La VA a finalement convaincu les responsables politiques. Les sports de combat ont été intégrés à la politique relative aux sites de sport de haut niveau. L'élite mondiale pouvait s'inscrire auprès du NOC*NSF. La définition retenue par le NOC*NSF était la suivante : les sportifs figurant dans le top 8 de l'UFC, de Bellator, de Glory et de OneFC.

Au départ, il était prévu que les sports de combat puissent également disposer d'un ou deux sites de sport de haut niveau aux Pays-Bas. La VA a de nouveau engagé un travail de plaidoyer : avec un ou deux sites seulement, la situation serait très difficile pour de nombreux sportifs. Les sports de combat ne disposent pas d'un centre sportif national comme Papendal ou Thialf pour l'athlétisme et le patinage. Les meilleurs sportifs devaient-ils aller s'entraîner chez un concurrent ? Une fois encore, nous avons réussi à convaincre les responsables politiques. Les sports de combat pouvaient demander plus de deux sites. Le NOC*NSF a toutefois fixé une date limite pour cela : le 20 octobre.
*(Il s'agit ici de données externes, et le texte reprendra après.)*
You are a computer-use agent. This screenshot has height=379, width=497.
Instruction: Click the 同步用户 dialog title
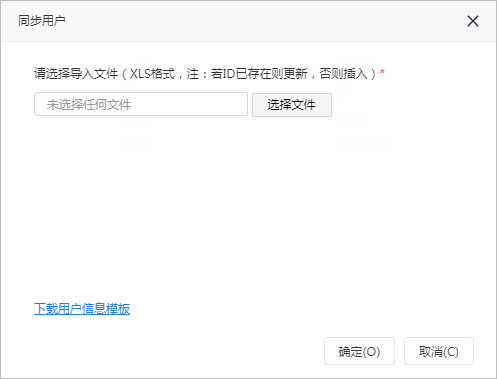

Le 13 octobre, la VA a annoncé que les salles de sports de combat où s'entraînaient des sportifs du top mondial pouvaient déposer une demande. Le NOC*NSF est responsable de l'évaluation officielle et de l'attribution du statut de site de sport de haut niveau. Un certain nombre de salles ont fait usage de cette possibilité. Ce statut leur a été attribué. Cela a fait des sports de combat, après le football professionnel, le secteur sportif comptant le plus grand nombre de sites de sport de haut niveau aux Pays-Bas. Le NOC*NSF a entre-temps indiqué que, compte tenu du grand nombre de sites reconnus dans nos sports de combat, il ne pouvait (pour le moment) plus reconnaître de nouveaux sites.

La VA se réjouit que son travail de plaidoyer ait permis la désignation d'autant de sites de sport de haut niveau. Sans cet engagement, les sportifs de haut niveau n'auraient pu s'entraîner que sans contact, ou illégalement et rideaux fermés. Le fait que les sports de combat aient malgré tout été intégrés à la politique en faveur des sportifs de haut niveau constitue une belle reconnaissance de la signification et de la position sociales de nos disciplines, longtemps restées en marge.

Les sites de sport de haut niveau peuvent être utilisés pour des entraînements avec contact par les sportifs de haut niveau pour lesquels la demande a été déposée. Les salles reconnues ne peuvent pas utiliser ce statut pour faire s'entraîner, sans concertation, des sportifs venant d'autres salles.

Nous comptons sur chacun pour faire un usage responsable de la position dérogatoire que la VA a pu obtenir. Cela importe également pour préserver la goodwill que notre secteur a désormais acquise auprès de la confédération sportive et du ministère de la Santé, du Bien-être et des Sports.